Application re-signing threat protection is considered best security practice and is translated by the industry as following MASVS/MSTG requirements:
MSTG-RESILIENCE-1 The app detects, and responds to, the presence of a rooted or jailbroken device either by alerting the user or terminating the app.
MSTG-RESILIENCE-3 The app detects, and responds to, tampering with executable files and critical data within its own sandbox.
MSTG-RESILIENCE-10 The app implements a 'device binding' functionality using a device fingerprint derived from multiple properties unique to the device.
In the wild, the implementations can vary and be client-based and/or remote app and device attestations and are quite common for enterprise applications (especially in absence of MDM).
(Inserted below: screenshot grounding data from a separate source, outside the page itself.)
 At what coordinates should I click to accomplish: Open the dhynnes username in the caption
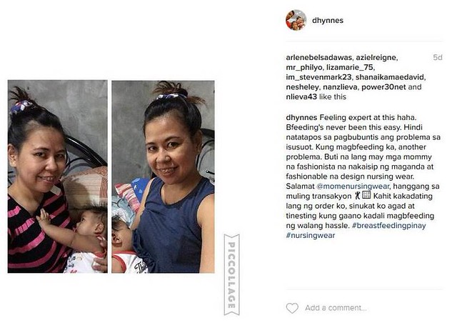[x=301, y=118]

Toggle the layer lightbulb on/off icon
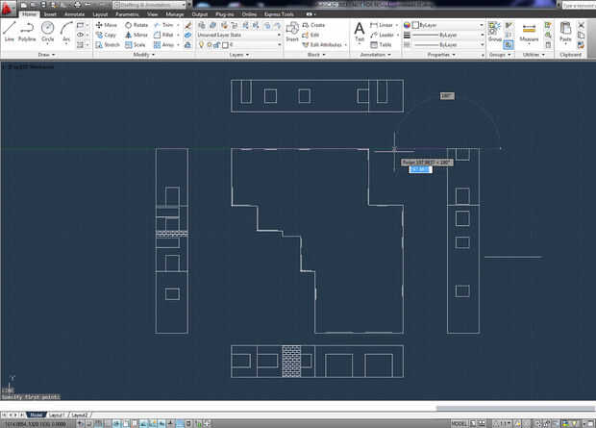point(202,45)
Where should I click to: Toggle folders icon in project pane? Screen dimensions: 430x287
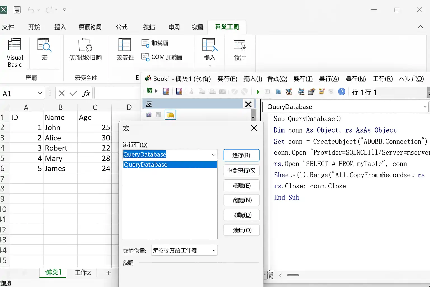[x=170, y=115]
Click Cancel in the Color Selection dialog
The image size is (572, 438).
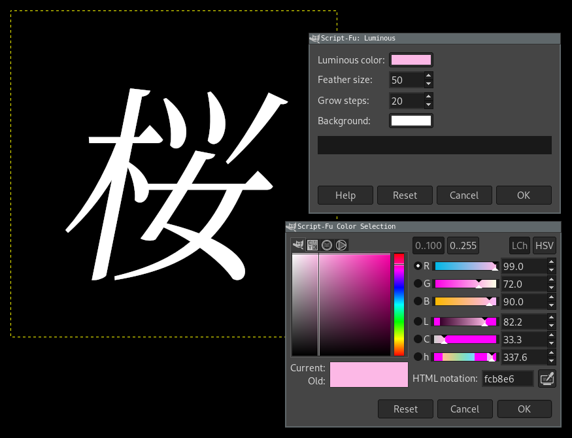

See for example Slack 21.09.20.0 client-based device root check:
The proper way of implementing this app/device attestation is the remote one (SafetyNet for Android and similar for iOS) as the client-based check (see above for Slack) can be easily overcome with application tampering and re-signing.
Google Play Protect (GPP) is also part of the infrastructure to ensure the device is not running/installed malicious/re-signed packages. Unfortunately, local scans by GPP do not detect the app being signed by a different certificate from the one in Play Store. However, GPP prevents the upload to the Google Play Store of a re-signed application with the same package name.
Owing to aforesaid subject threat has only a physical attack vector, and the attacker needs to have access to an unlocked device. The CVSS score can be calculated as CVSS:3.0/AV/AC:H/PR:L/UI:R/S:U/C:L/I:N/A:N (1.7) Low.
The app can be repacked/modified only when the device is Unlocked / Rooted / JailBroken.